International campaigners for a ban on tobacco sales to anyone born after 2000 say they are hopeful a bill will soon be adopted by parliament in Australia's island state of Tasmania.

Under the legislative proposals, Tasmania would then lift the age at which people can legally buy cigarettes—currently 18—a year at a time to achieve a "tobacco-free generation".

"Tuesday is the vote in the legislative council (upper house) of the Tasmanian parliament... I'm certainly hopeful," Jon Berrick, a professor at Yale-NUS College in Singapore who launched the initiative a decade ago, told an anti-tobacco conference in Abu Dhabi.

The Liberal government dominates the lower house which would in the coming months have to debate and pass the bill. The ban would come into force in 2018.

In the Tasmanian city of Launceston, independent MP Ivan Dean, who is bringing the private member's bill, told AFP however that the outcome was uncertain with no guarantee it would even get to the initial vote.

"It's all up in the air," he said, adding that the vote may be deferred. "There's been a lot of interest but we have to get over this first hurdle on Tuesday."

The proposal does not aim to penalise smokers but targets suppliers.

"It will stop the commercial supply of tobacco to people born this century," Berrick said.

Adrian Reynolds, president-elect of the addiction medicine chapter at the Royal Australian College of Physicians, said he believed the bill would be passed by Tasmania's upper house, but may go no further.

"We are unsure right now whether there is sufficient support for it to be passed in the lower house and then ultimately as legislation," he told AFP.

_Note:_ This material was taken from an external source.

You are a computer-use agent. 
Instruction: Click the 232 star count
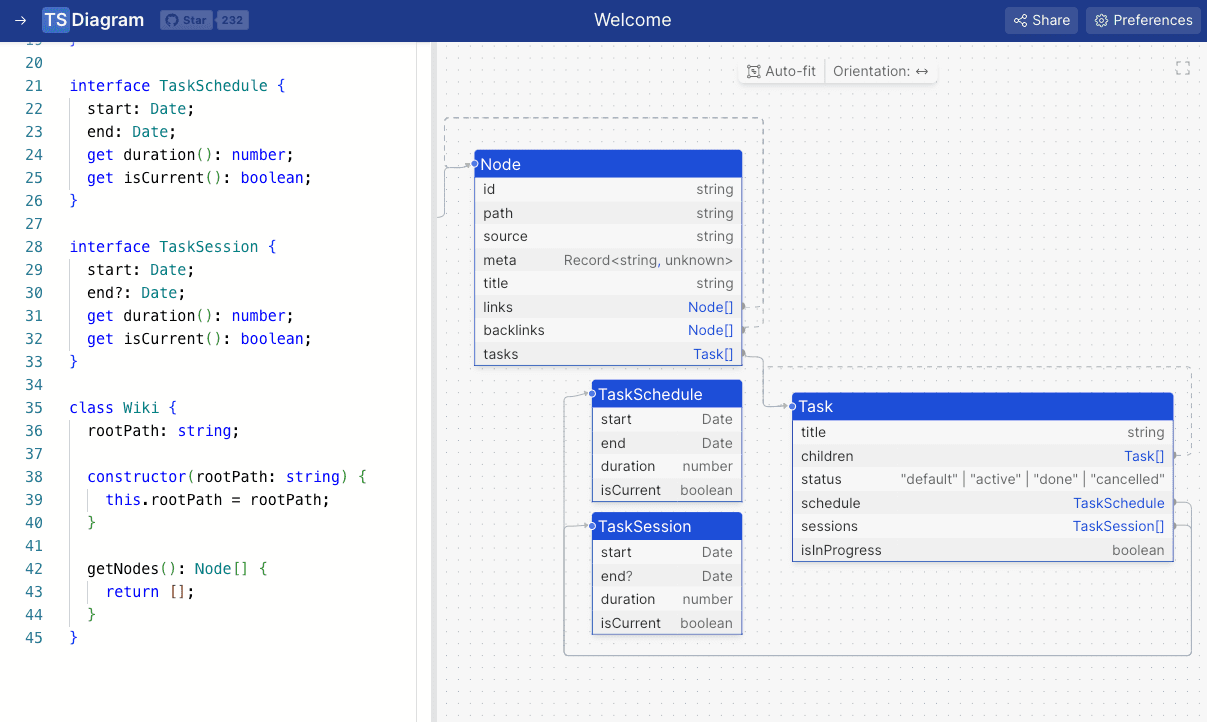tap(234, 19)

But he vowed to press on with the campaign, describing the proposal as "the next breakthrough in addressing the uptake of smoking among young people".

The bill "will change social norms" and dramatically reduce access to tobacco, said Reynolds.

He predicted that adoption of the proposal in Tasmania would prompt similar moves worldwide.

Legislators received briefings against the ban from retailers and global conglomerate Imperial Tobacco at parliament on Tuesday.

Imperial Tobacco's Australian head of corporate and legal affairs, Andrew Gregson, said Dean's bill was unenforceable.

He suggested it would lead to young people buying tobacco online or on the black market.

"It will merely shift tobacco demand and supply onto other channels," Gregson said.

"It's Tasmanian businesses and Tasmanian jobs that will suffer as a result, and people will still be able to obtain tobacco."

With nearly one third of 18-24-year-old Tasmanians smoking, the Cancer Council of Tasmania and the state branch of the Australian Medical Association are supporting the bill.

Australia's federal government introduced plain packaging on cigarettes in 2011 in a world first bid to curb smoking rates.